纳米给药系统在疾病靶向治疗方面具有强大的优势。与传统药物相比,纳米给药系统可增加药物的溶解度和生物相容性,减少游离药物的脱靶副作用。然而纳米给药系统仍存在一些缺点,包括纳米颗粒的低效率传递和潜在的长期毒性,这些都制约了其在临床的应用。近些年研究发现蛋白冠的持久性和动力学特性可能具有医药应用价值[116]。比如,内吞体和溶酶体的酸性和酶促环境可能在体内外调节蛋白冠,通过合成对pH和温度敏感的“智能”聚合物或包含隐形部分的共聚物或具有多层聚合物的纳米颗粒,可能有利于控制药物释放[117-118]。蛋白冠也可以通过自组装来装载药物[119]。比如,通过改变生理微环境的局部pH值和离子强度可以使聚合物具有特定的刚性,而线状或拉丝状聚合物与球状蛋白质之间的相互作用也可能会影响结构,从而影响蛋白冠的物理化学性质。这些性质的动态调节有助于调控蛋白冠修饰的纳米给药系统,减少靶向药物的受损,以实现生物体内靶向药物在到达目标之前的稳定性以及后续的药物缓释。因此,开发新型纳米颗粒结构,吸附特定的内源性生物分子到纳米颗粒表面形成蛋白冠,从而提高靶向性和药物传递仍然将是医药应用领域的重要研究课题。

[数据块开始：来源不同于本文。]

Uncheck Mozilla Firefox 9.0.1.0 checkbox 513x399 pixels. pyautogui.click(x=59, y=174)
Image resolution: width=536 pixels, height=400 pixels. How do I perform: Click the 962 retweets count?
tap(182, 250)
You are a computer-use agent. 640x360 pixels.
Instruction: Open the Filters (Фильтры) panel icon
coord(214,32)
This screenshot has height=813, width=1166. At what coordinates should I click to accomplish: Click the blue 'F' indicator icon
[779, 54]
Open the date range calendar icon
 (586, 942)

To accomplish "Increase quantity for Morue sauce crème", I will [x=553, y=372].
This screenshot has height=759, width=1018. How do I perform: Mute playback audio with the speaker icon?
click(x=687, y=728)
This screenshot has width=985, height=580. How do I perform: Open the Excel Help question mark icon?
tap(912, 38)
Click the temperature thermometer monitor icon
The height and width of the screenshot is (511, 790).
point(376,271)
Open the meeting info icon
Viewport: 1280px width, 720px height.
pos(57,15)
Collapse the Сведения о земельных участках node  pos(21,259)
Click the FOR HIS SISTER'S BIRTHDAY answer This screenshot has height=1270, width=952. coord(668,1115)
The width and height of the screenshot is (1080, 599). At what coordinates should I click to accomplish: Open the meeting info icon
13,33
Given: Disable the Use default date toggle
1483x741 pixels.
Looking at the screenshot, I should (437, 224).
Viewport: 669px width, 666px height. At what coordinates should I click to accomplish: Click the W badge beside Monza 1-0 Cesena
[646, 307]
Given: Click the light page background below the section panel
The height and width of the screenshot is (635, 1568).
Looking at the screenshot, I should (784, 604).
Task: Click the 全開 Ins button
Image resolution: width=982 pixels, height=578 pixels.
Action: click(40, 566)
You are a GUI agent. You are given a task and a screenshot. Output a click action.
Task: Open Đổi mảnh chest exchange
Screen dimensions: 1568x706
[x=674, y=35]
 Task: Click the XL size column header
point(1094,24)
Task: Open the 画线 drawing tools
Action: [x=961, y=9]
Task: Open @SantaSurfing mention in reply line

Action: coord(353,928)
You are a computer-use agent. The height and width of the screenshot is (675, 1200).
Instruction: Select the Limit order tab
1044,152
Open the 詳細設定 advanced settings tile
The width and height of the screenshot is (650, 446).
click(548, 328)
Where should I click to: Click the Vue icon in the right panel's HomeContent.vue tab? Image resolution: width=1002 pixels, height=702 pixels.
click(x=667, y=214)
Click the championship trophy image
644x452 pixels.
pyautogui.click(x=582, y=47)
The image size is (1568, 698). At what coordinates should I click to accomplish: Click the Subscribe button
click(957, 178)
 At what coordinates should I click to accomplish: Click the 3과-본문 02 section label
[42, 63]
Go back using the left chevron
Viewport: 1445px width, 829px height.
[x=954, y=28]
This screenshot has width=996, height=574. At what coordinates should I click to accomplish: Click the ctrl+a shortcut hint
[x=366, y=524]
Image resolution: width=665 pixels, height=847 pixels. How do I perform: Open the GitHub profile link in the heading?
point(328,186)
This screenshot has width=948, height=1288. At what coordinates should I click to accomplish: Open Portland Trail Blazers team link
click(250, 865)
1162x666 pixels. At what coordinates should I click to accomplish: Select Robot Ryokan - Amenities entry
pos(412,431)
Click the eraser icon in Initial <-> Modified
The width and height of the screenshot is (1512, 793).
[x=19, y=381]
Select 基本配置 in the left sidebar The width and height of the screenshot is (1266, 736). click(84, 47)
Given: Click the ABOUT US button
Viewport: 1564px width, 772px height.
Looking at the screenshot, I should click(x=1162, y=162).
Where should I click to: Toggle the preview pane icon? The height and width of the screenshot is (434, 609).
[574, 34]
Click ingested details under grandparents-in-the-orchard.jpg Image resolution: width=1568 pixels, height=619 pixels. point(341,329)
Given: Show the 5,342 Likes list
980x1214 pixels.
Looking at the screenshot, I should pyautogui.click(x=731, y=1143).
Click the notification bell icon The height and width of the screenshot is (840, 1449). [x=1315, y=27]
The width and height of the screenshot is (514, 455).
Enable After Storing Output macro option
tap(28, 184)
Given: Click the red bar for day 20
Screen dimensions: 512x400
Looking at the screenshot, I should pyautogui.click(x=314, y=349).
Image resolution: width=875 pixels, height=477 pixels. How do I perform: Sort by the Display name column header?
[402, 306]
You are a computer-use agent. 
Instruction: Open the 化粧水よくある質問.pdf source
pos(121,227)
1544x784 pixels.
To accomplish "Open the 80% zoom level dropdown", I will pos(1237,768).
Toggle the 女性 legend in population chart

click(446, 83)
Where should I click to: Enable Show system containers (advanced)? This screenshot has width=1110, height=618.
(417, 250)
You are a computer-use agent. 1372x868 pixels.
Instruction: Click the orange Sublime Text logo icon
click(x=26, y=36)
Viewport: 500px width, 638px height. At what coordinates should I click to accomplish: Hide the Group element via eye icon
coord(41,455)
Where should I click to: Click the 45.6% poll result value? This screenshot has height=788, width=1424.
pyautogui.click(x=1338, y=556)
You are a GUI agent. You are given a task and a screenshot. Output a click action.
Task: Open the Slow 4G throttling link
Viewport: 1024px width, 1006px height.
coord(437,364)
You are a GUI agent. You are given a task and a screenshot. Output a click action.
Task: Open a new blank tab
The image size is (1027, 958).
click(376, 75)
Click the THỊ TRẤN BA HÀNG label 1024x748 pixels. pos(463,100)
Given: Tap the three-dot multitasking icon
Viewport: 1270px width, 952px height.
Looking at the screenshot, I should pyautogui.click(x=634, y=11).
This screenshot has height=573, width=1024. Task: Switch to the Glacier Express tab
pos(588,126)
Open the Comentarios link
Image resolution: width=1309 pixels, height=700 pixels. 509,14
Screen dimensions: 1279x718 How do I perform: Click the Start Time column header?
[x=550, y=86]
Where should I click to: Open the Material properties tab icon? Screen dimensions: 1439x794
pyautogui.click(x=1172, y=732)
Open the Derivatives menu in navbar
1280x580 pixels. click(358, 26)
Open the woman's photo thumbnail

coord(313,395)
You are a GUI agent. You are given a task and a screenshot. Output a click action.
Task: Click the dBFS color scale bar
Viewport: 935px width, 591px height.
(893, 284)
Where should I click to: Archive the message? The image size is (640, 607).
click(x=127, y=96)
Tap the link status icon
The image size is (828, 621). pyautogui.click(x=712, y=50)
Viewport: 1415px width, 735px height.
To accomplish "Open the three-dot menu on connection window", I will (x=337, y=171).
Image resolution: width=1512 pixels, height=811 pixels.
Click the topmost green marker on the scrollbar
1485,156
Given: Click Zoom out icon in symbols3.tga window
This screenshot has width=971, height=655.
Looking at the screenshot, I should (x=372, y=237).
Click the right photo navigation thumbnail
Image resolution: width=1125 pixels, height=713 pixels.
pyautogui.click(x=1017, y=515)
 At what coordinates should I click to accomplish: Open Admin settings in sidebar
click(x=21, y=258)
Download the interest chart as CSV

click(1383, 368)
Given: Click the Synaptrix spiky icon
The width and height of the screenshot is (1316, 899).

综上所述,本文重点对蛋白冠的形成机理、蛋白冠组成及结构的分析表征和蛋白冠的生物效应进行了归纳总结。目前,针对蛋白冠的研究非常宽泛,从软-硬蛋白冠的分析,到纳米颗粒物理化学特性对蛋白冠结构组成的影响,从蛋白冠影响纳米颗粒生物效应的分子机制,到蛋白冠纳米靶向载药体系的设计与应用,都显示了蛋白冠对纳米颗粒归趋和功能的重要作用。尽管在以上方面取得了一些进展,但对蛋白冠与颗粒物介导的生理疾病之间是否存在潜在的关系尚不清楚,尤其是纳米颗粒急性毒性阶段的蛋白冠组成动态变化与代谢通路相关蛋白的瞬时失稳是否存在相互关系。如果无法填补这些知识空缺,就很难深入地了解纳米颗粒的健康风险,以及创新性地设计出新型纳米靶向载药系统以实现精准医疗。此外,基于现有研究数据,建立健全相对完善的蛋白冠指纹特征数据库和模型,尝试开展更多与蛋白代谢相关的代谢冠研究,预测纳米颗粒的生物学效应,并尝试服务于临床病例诊断。